Get the indices where the y value of two consecutive time steps have different sign. Use linear interpolation between these points to generate new x values where y is zero.
First, a smaller example to make it easier to get a feeling for the linear interpolation and which points are added to the original data:
# original data
d <- data.frame(x = 1:6,
y = c(-1, 2, 1, 2, -1, 1))
# coerce to data.table
library(data.table)
setDT(d)
# make sure data is ordered by x
setorder(d, x)
# add a grouping variable
# only to keep track of original and interpolated points in this example
d[ , g := "orig"]
# interpolation
d2 = d[ , {
ix = .I[c(FALSE, abs(diff(sign(d$y))) == 2)]
if(length(ix)){
pred_x = sapply(ix, function(i) approx(x = y[c(i-1, i)], y = x[c(i-1, i)], xout = 0)$y)

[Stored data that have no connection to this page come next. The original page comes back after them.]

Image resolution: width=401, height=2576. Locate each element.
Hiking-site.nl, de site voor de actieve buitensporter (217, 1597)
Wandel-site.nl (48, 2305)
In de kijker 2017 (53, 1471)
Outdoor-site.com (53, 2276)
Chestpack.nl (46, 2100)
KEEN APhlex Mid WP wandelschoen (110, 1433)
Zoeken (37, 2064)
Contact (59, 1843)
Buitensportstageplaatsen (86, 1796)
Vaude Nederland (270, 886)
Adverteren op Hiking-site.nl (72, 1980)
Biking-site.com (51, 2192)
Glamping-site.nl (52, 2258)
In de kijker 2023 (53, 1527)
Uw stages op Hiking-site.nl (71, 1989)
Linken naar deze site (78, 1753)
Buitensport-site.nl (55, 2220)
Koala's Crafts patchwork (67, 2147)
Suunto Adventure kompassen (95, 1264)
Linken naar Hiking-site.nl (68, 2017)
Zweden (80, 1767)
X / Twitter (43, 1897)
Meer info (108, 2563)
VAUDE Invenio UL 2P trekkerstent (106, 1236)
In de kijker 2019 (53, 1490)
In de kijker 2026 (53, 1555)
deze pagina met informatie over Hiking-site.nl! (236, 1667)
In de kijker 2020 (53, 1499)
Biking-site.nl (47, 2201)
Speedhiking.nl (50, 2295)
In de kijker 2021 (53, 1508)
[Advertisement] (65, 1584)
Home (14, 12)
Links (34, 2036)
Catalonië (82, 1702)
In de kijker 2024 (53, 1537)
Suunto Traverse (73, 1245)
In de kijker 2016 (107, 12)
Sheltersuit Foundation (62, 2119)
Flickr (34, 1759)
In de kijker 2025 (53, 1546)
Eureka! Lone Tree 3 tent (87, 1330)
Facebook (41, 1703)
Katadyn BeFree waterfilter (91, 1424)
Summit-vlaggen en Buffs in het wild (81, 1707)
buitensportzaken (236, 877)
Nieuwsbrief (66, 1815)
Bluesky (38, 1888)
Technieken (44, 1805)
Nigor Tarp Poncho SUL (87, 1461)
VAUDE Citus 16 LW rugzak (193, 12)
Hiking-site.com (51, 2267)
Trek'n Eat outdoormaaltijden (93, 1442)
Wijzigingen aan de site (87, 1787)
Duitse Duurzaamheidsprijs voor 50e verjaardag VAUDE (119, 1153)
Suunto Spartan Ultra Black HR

rbindlist(.(.SD, data.table(x = pred_x, y = 0, g = "new")))} else .SD
}]
d2
# x y grp
# 1 1.000000 -1 orig
# 2 2.000000 2 orig
# 3 3.000000 1 orig
# 4 4.000000 2 orig
# 5 5.000000 -1 orig
# 6 6.000000 1 orig
# 13 1.333333 0 new
# 11 4.666667 0 new
# 12 5.500000 0 new
Plot with original and new points differentiated by color:
ggplot(data = d2, aes(x = x, y = y)) +
geom_area(data = d2[y <= 0], fill = "red", alpha = 0.2) +
geom_area(data = d2[y >= 0], fill = "blue", alpha = 0.2) +
geom_point(aes(color = g), size = 4) +
scale_color_manual(values = c("red", "black")) +
theme_bw()
Apply on OP’s data:
d = as.data.table(orig)
# setorder(d, year)
d2 = d[ , {
ix = .I[c(FALSE, abs(diff(sign(d$afw))) == 2)]
if(length(ix)){
pred_yr = sapply(ix, function(i) approx(afw[c(i-1, i)], year[c(i-1, i)], xout = 0)$y)
rbindlist(.(.SD, data.table(year = pred_yr, afw = 0)))} else .SD}]
ggplot(data = d2, aes(x = year, y = afw)) +
geom_area(data = d2[afw <= 0], fill = "red") +
geom_area(data = d2[afw >= 0], fill = "blue") +
theme_bw()
In reply to @Jason Whythe’s comment, the method above can be modified to account for grouped data. The interpolation is made within each group, and the plot is facetted by group:
# data grouped by 'id'
d = data.table(
id = rep(c("a", "b", "c"), c(6, 5, 4)),
x = as.numeric(c(1:6, 1:5, 1:4)),
y = c(-1, 2, 1, 2, -1, 1,
0, -2, 0, -1, -2,
2, 1, -1, 1.5))
# again, this variable is just added for illustration
d[ , g := "orig"]
d2 = d[ , {
ix = .I[c(FALSE, abs(diff(sign(.SD$y))) == 2)]
if(length(ix)){
pred_x = sapply(ix, function(i) approx(x = d$y[c(i-1, i)], y = d$x[c(i-1, i)], xout = 0)$y)
rbindlist(.(.SD, data.table(x = pred_x, y = 0, g = "new")))} else .SD
}, by = id]
ggplot(data = d2, aes(x = x, y = y)) +
facet_wrap(~ id) +
geom_area(data = d2[y <= 0], fill = "red", alpha = 0.2) +
geom_area(data = d2[y >= 0], fill = "blue", alpha = 0.2) +
geom_point(aes(color = g), size = 4) +
scale_color_manual(values = c("red", "black")) +
theme_bw()
For an alternative base
solution adapted from @kohske‘s answer here (credits to him), see previous edits.